Cochlear Implants Offer Sound Benefits

Cochlear implants give kids with severe to profound hearing loss the hope of knowing their dog’s bark, their mom’s soothing lullaby, or their teacher’s voice. In a world wired for sound, such implants can open the door to a new life.

More than 28,000 U.S. kids now use these small, complex electronic devices to gain a sense of sound. Children with cochlear implants rate their quality of life as highly as children with normal hearing, according to a study in Otolaryngology—Head and Neck Surgery.

The implants have two main parts. An external portion sits behind the ear, and a small device is surgically placed under the skin just above the ear. The implant doesn’t “restore” or “cure” hearing. Instead, it allows the perception of the sensation of sound. When coupled with therapy, cochlear implants can help young children acquire speech, language, and social skills.

Implants as Young as 1

Most children who get implants are 2 to 6 years old. However, kids as young as 1 can receive them. The earlier they’re implanted, the greater the opportunity for exposure to sounds that can be crucial as children learn to talk. Older kids, and even adults, may also receive cochlear implants.

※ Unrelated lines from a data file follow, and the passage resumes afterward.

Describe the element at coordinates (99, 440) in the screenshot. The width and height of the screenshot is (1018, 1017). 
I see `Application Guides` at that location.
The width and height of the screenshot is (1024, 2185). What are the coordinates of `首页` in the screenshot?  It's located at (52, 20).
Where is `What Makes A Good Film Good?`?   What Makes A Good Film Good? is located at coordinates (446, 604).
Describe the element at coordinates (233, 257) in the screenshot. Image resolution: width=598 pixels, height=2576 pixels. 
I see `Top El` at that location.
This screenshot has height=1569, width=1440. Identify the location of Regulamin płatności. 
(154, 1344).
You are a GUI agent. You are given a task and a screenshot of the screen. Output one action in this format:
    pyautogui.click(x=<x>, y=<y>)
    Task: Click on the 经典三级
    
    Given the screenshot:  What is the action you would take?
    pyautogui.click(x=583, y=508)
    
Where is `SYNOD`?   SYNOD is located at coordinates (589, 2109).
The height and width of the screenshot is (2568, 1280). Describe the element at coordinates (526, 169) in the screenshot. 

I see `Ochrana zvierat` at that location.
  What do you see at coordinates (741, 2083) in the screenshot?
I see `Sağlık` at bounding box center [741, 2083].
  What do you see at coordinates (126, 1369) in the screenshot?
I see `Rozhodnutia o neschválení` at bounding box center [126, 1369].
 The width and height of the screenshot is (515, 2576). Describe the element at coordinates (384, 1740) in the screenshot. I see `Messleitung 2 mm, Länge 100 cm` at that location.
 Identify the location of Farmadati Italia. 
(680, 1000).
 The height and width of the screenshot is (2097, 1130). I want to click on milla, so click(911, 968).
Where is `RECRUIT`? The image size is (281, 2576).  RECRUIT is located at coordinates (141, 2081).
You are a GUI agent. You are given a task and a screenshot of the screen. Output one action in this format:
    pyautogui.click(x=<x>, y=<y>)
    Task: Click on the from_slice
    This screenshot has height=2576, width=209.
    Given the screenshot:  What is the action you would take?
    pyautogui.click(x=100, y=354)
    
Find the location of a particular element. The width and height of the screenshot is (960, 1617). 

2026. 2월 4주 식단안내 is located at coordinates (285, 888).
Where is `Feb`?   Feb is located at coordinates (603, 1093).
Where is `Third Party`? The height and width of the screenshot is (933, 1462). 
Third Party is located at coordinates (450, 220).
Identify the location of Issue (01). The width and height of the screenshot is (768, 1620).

After an implant, hearing ranges from a near normal ability to understand speech to no hearing benefit at all. However, most kids with implants perceive sounds that vary from rustling leaves, footsteps, and whistling teakettles to slamming doors, running engines, and ringing telephones.

Implants can also increase the ability to read lips because they can enhance the understanding of speech.

Risks of Side Effects

Nerves that control the facial muscles pass through the middle ear near the implant site. There’s a risk surgery could injure those nerves, resulting in temporary or permanent weakening, or even paralysis, on that side of the face. The nerve responsible for the tongue’s taste sensation runs through the same area and could be hurt during surgery, too.

There’s a slight risk for post-operative dizziness, infection, ringing in the ear, and rejection of the implant. And implantation requires the use of sedatives that also carry some risk.

But for most people, the odds of complications are extremely low. Your child’s doctor can explain the risks, and how likely they are to be outweighed by the benefits of implantation.